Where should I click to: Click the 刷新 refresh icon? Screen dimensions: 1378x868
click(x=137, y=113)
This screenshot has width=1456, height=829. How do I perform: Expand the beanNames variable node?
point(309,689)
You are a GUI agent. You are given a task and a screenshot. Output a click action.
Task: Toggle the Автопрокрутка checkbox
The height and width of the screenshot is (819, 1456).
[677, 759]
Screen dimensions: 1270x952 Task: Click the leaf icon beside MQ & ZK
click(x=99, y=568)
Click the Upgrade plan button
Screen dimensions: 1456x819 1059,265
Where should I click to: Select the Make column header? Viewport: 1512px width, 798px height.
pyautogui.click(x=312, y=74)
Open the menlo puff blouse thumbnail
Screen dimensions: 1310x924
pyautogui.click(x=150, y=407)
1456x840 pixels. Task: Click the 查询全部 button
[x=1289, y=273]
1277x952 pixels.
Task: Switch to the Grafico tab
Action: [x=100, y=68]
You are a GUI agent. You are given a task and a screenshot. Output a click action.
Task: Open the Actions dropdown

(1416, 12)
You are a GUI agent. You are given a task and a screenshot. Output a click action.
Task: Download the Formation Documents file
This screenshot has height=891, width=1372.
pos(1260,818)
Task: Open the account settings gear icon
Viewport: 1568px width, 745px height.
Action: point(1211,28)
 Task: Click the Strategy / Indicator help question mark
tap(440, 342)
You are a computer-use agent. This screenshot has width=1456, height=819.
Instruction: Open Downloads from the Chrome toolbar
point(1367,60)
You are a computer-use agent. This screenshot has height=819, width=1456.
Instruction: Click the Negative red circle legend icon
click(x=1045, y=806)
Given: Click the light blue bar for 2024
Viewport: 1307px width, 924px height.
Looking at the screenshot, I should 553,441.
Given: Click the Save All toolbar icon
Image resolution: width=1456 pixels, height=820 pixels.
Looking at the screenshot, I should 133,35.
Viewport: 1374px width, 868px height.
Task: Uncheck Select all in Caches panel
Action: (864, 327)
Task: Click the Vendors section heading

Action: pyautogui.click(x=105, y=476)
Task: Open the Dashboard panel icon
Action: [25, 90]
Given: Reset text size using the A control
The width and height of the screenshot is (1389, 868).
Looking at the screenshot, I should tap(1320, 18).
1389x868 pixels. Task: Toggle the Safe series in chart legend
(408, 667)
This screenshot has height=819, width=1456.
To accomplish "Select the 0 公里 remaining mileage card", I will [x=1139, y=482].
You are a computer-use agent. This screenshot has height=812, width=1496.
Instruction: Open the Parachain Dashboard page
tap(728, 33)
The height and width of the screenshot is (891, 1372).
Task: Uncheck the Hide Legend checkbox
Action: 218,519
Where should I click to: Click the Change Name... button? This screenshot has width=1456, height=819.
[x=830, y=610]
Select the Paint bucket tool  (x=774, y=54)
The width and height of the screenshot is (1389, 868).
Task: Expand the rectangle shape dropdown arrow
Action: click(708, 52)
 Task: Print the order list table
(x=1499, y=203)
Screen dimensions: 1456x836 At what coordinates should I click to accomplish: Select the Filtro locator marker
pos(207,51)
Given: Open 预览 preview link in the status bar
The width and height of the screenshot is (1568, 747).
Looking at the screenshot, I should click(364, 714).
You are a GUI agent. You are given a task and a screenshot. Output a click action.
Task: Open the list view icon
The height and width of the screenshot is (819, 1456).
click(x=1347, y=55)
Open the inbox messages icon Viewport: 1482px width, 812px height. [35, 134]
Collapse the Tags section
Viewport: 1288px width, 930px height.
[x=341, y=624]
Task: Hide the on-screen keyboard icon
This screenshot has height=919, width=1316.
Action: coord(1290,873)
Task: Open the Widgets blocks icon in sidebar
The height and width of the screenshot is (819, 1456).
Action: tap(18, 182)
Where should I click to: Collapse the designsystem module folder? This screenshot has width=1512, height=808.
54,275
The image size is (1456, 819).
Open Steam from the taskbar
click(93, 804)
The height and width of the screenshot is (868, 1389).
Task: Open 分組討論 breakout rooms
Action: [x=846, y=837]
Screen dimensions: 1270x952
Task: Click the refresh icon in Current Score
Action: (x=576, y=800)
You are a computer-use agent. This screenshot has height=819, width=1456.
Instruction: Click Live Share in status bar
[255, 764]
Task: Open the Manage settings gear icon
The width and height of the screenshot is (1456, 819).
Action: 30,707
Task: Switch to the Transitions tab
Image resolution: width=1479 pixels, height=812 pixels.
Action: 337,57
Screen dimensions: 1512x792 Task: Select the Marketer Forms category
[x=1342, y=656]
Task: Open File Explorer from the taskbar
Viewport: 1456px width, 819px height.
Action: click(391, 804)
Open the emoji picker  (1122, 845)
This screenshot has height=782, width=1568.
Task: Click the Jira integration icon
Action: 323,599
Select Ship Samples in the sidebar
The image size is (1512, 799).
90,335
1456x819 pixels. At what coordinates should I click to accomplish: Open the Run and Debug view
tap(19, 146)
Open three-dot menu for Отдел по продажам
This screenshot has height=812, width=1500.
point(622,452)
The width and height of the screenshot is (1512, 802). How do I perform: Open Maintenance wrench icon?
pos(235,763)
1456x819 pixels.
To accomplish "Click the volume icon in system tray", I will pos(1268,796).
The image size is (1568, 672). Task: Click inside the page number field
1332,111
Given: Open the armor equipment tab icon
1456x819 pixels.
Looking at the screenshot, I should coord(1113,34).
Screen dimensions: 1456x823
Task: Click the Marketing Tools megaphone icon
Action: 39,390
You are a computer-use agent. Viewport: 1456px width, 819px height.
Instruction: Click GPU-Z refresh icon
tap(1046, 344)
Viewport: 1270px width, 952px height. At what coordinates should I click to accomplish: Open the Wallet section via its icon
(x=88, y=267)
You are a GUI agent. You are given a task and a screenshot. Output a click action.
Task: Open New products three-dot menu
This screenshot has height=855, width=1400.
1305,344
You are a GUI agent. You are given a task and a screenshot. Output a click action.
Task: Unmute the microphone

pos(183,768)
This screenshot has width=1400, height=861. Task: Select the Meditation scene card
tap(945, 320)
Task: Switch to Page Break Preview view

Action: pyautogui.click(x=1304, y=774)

TASK STATEMENT. Write out, please, all of the material above exactly as written.

RESPONSE TO THIS EXERCISE.
Where should I click to: Click the 刷新 refresh icon? Screen dimensions: 1378x868
click(x=137, y=113)
This screenshot has width=1456, height=829. How do I perform: Expand the beanNames variable node?
point(309,689)
You are a GUI agent. You are given a task and a screenshot. Output a click action.
Task: Toggle the Автопрокрутка checkbox
The height and width of the screenshot is (819, 1456).
[677, 759]
Screen dimensions: 1270x952 Task: Click the leaf icon beside MQ & ZK
click(x=99, y=568)
Click the Upgrade plan button
Screen dimensions: 1456x819 1059,265
Where should I click to: Select the Make column header? Viewport: 1512px width, 798px height.
pyautogui.click(x=312, y=74)
Open the menlo puff blouse thumbnail
Screen dimensions: 1310x924
pyautogui.click(x=150, y=407)
1456x840 pixels. Task: Click the 查询全部 button
[x=1289, y=273]
1277x952 pixels.
Task: Switch to the Grafico tab
Action: [x=100, y=68]
You are a GUI agent. You are given a task and a screenshot. Output a click action.
Task: Open the Actions dropdown

(1416, 12)
You are a GUI agent. You are given a task and a screenshot. Output a click action.
Task: Download the Formation Documents file
This screenshot has height=891, width=1372.
pos(1260,818)
Task: Open the account settings gear icon
Viewport: 1568px width, 745px height.
Action: point(1211,28)
 Task: Click the Strategy / Indicator help question mark
tap(440, 342)
You are a computer-use agent. This screenshot has width=1456, height=819.
Instruction: Open Downloads from the Chrome toolbar
point(1367,60)
You are a computer-use agent. This screenshot has height=819, width=1456.
Instruction: Click the Negative red circle legend icon
click(x=1045, y=806)
Given: Click the light blue bar for 2024
Viewport: 1307px width, 924px height.
Looking at the screenshot, I should 553,441.
Given: Click the Save All toolbar icon
Image resolution: width=1456 pixels, height=820 pixels.
Looking at the screenshot, I should 133,35.
Viewport: 1374px width, 868px height.
Task: Uncheck Select all in Caches panel
Action: (864, 327)
Task: Click the Vendors section heading

Action: pyautogui.click(x=105, y=476)
Task: Open the Dashboard panel icon
Action: [25, 90]
Given: Reset text size using the A control
The width and height of the screenshot is (1389, 868).
Looking at the screenshot, I should tap(1320, 18).
1389x868 pixels. Task: Toggle the Safe series in chart legend
(408, 667)
This screenshot has height=819, width=1456.
To accomplish "Select the 0 公里 remaining mileage card", I will [x=1139, y=482].
You are a computer-use agent. This screenshot has height=812, width=1496.
Instruction: Open the Parachain Dashboard page
tap(728, 33)
The height and width of the screenshot is (891, 1372).
Task: Uncheck the Hide Legend checkbox
Action: 218,519
Where should I click to: Click the Change Name... button? This screenshot has width=1456, height=819.
[x=830, y=610]
Select the Paint bucket tool  (x=774, y=54)
The width and height of the screenshot is (1389, 868).
Task: Expand the rectangle shape dropdown arrow
Action: click(708, 52)
 Task: Print the order list table
(x=1499, y=203)
Screen dimensions: 1456x836 At what coordinates should I click to accomplish: Select the Filtro locator marker
pos(207,51)
Given: Open 预览 preview link in the status bar
The width and height of the screenshot is (1568, 747).
Looking at the screenshot, I should click(364, 714).
You are a GUI agent. You are given a task and a screenshot. Output a click action.
Task: Open the list view icon
The height and width of the screenshot is (819, 1456).
click(x=1347, y=55)
Open the inbox messages icon Viewport: 1482px width, 812px height. [35, 134]
Collapse the Tags section
Viewport: 1288px width, 930px height.
[x=341, y=624]
Task: Hide the on-screen keyboard icon
This screenshot has height=919, width=1316.
Action: coord(1290,873)
Task: Open the Widgets blocks icon in sidebar
The height and width of the screenshot is (819, 1456).
Action: tap(18, 182)
Where should I click to: Collapse the designsystem module folder? This screenshot has width=1512, height=808.
54,275
The image size is (1456, 819).
Open Steam from the taskbar
click(93, 804)
The height and width of the screenshot is (868, 1389).
Task: Open 分組討論 breakout rooms
Action: [x=846, y=837]
Screen dimensions: 1270x952
Task: Click the refresh icon in Current Score
Action: (x=576, y=800)
You are a computer-use agent. This screenshot has height=819, width=1456.
Instruction: Click Live Share in status bar
[255, 764]
Task: Open the Manage settings gear icon
The width and height of the screenshot is (1456, 819).
Action: 30,707
Task: Switch to the Transitions tab
Image resolution: width=1479 pixels, height=812 pixels.
Action: 337,57
Screen dimensions: 1512x792 Task: Select the Marketer Forms category
[x=1342, y=656]
Task: Open File Explorer from the taskbar
Viewport: 1456px width, 819px height.
Action: click(391, 804)
Open the emoji picker  (1122, 845)
This screenshot has height=782, width=1568.
Task: Click the Jira integration icon
Action: 323,599
Select Ship Samples in the sidebar
The image size is (1512, 799).
90,335
1456x819 pixels. At what coordinates should I click to accomplish: Open the Run and Debug view
tap(19, 146)
Open three-dot menu for Отдел по продажам
This screenshot has height=812, width=1500.
point(622,452)
The width and height of the screenshot is (1512, 802). How do I perform: Open Maintenance wrench icon?
pos(235,763)
1456x819 pixels.
To accomplish "Click the volume icon in system tray", I will pos(1268,796).
The image size is (1568, 672). Task: Click inside the page number field
1332,111
Given: Open the armor equipment tab icon
1456x819 pixels.
Looking at the screenshot, I should coord(1113,34).
Screen dimensions: 1456x823
Task: Click the Marketing Tools megaphone icon
Action: 39,390
You are a computer-use agent. Viewport: 1456px width, 819px height.
Instruction: Click GPU-Z refresh icon
tap(1046, 344)
Viewport: 1270px width, 952px height. At what coordinates should I click to accomplish: Open the Wallet section via its icon
(x=88, y=267)
You are a GUI agent. You are given a task and a screenshot. Output a click action.
Task: Open New products three-dot menu
This screenshot has height=855, width=1400.
1305,344
You are a GUI agent. You are given a task and a screenshot. Output a click action.
Task: Unmute the microphone

pos(183,768)
This screenshot has width=1400, height=861. Task: Select the Meditation scene card
tap(945, 320)
Task: Switch to Page Break Preview view

Action: pyautogui.click(x=1304, y=774)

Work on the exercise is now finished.